Screenshot grounding data:

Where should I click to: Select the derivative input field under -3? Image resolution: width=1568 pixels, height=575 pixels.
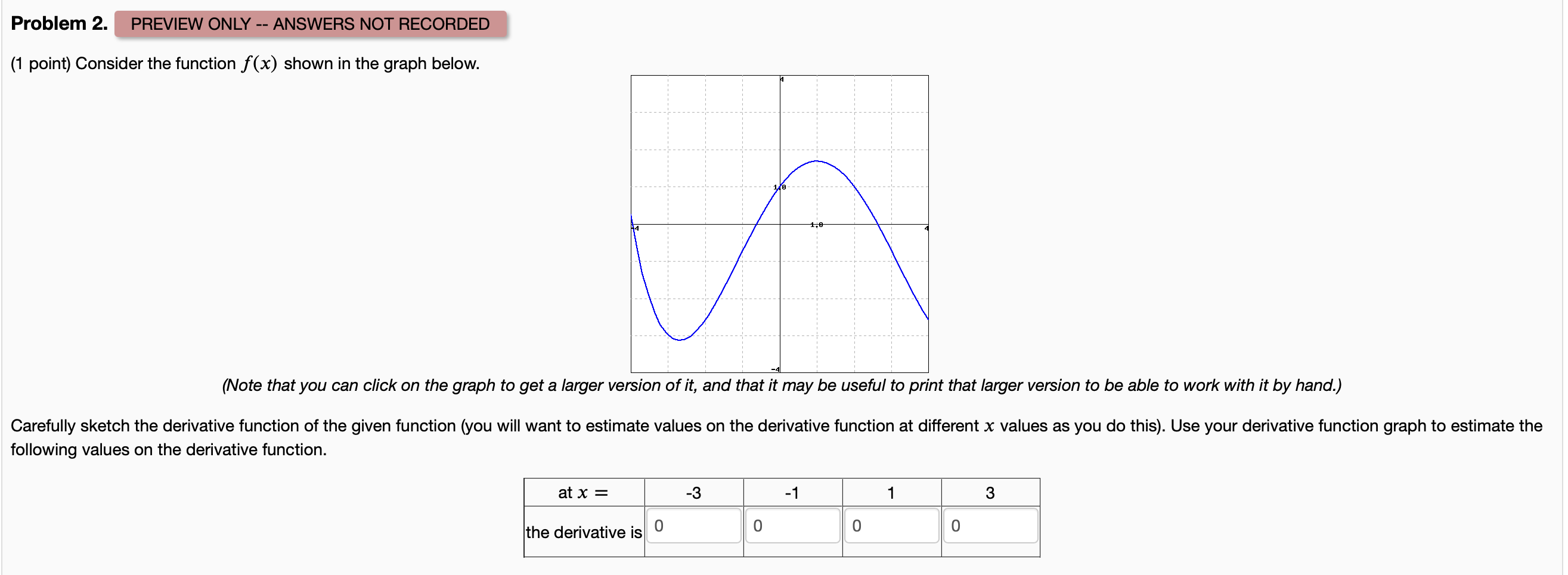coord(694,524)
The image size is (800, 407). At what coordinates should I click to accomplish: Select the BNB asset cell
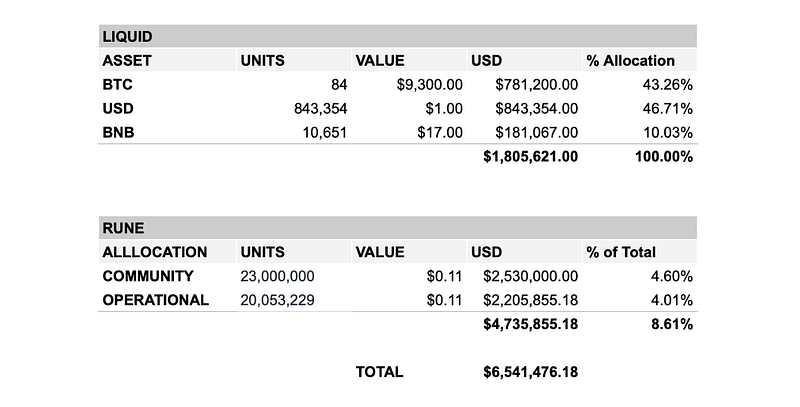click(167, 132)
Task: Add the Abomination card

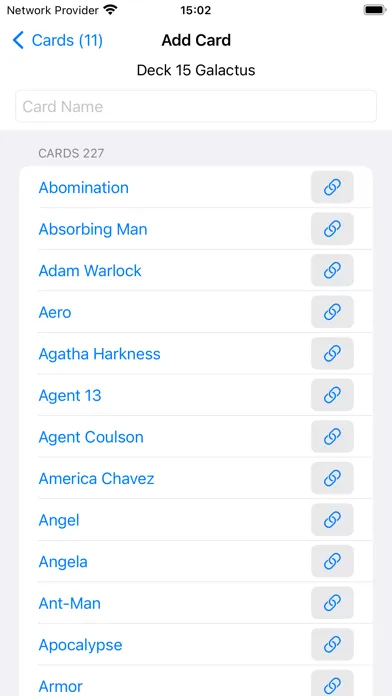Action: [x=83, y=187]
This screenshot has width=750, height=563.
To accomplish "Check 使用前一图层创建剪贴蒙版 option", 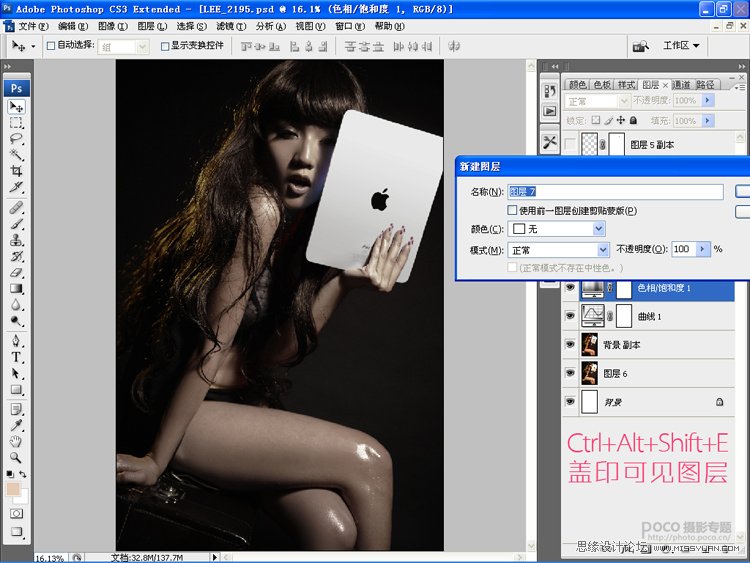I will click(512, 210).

What you have to do: From the opening line of the entries above to the line containing "This screenshot has width=750, height=563.", please transcribe each line exactly, skipping every picture.

Answer box:
Where should I click to: Select the derivative input field under -3? Image resolution: width=1568 pixels, height=575 pixels.
coord(694,524)
The image size is (800, 407). At what coordinates should I click to accomplish: Select the BNB asset cell
click(167, 132)
Task: Add the Abomination card

Action: [x=83, y=187]
This screenshot has width=750, height=563.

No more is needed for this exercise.